The Weeknd, After Hours Review

Inviting listeners into the headspace that occurs once the after party is over, The Weeknd creates a melancholic, futuristic experience this is advanced for the time, but is still commercially expansive.

After Hours explores the territories that are unusual, some that are nightmare inducing, but he continues to seek inspiration from his most frightening surroundings.

Continuing the sequence of his previous release, My Dear Melancholy, album openers, "Alone Again" and "Too Late" are menacing and chaotic emotional drum and bass numbers that are entirely to eerie. Abel then disconnects from reality, taps into a phase of self isolation, as he comes face to face with his demons and begins to shift the perspective. Snowchild is a retrospection of the lifestyle he had no choice but to adapt too. It’s a life or death situation; a choice of heaven or hell, as he desires to break free before he falls into the trap once again on the ruthless slow burner "Escape From LA".


Cinematically unfolding the continuous plot of his new reality, each song acts as a scene that is specific to the storytelling. Such is apparent as he introduces a new shift in character on "Heartless". Album highlight, "Faith", indulges in the self pursuit that brilliantly transitions into "Blinding Lights". The storytelling reaches the climax, as on the outro of "Faith" he sings "I ended up in the back of a flashing car, with the city shining on my face, the lights are blinding me again". Directly fading into "Blinding Lights" it’s apparent that he has lived up to his regrets, and now sees his world in chaos, one that he caused.


Shifting gears in sound, the latter section of the album are advanced, hi-fi synthesized pulsating retro infused modern tunes (the sax solo on In Your Eyes is impeccable).
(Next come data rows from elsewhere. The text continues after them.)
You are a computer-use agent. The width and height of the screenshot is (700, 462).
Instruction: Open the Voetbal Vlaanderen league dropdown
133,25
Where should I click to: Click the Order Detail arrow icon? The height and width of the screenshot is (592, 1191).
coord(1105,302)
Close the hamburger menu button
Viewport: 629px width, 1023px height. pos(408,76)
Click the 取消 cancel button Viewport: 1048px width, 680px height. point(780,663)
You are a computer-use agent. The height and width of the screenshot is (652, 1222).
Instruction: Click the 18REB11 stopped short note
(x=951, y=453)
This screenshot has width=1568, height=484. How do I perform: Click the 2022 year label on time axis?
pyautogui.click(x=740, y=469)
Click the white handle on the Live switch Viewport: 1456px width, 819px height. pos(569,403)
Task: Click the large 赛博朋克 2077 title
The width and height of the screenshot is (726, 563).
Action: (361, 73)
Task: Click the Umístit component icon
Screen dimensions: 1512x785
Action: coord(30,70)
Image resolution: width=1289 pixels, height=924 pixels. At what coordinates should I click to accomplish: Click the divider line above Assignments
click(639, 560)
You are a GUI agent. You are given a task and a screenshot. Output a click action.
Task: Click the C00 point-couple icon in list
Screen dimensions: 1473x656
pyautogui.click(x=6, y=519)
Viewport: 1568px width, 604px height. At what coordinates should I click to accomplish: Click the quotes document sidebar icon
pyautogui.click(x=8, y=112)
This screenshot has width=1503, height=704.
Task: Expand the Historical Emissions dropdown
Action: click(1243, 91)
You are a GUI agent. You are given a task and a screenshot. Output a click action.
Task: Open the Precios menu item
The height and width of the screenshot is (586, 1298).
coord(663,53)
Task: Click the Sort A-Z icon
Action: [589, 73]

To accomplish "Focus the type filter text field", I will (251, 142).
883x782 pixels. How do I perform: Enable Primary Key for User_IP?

But just as the After Hours short film suggests, the unimaginable has occurred, the lights dim down, and he has become numb to all emotions. "Until I Bleed Out" suddenly closes out on a note of realization, as he has become paralyzed from experiencing the high of substance abuse, and the emotions of a love that was all just an illusion.

After Hours is a progressive, commercially ambitious album that continues to prove that The Weeknd is in a tier of his own. It’s no coincidence that the album was released on the eve of the anniversary of his game changing mixtape, House of Balloons. As once again, The Weeknd challenges his contemporaries, and redefines the status quo on a complex, forward sounding record at the height of a new decade.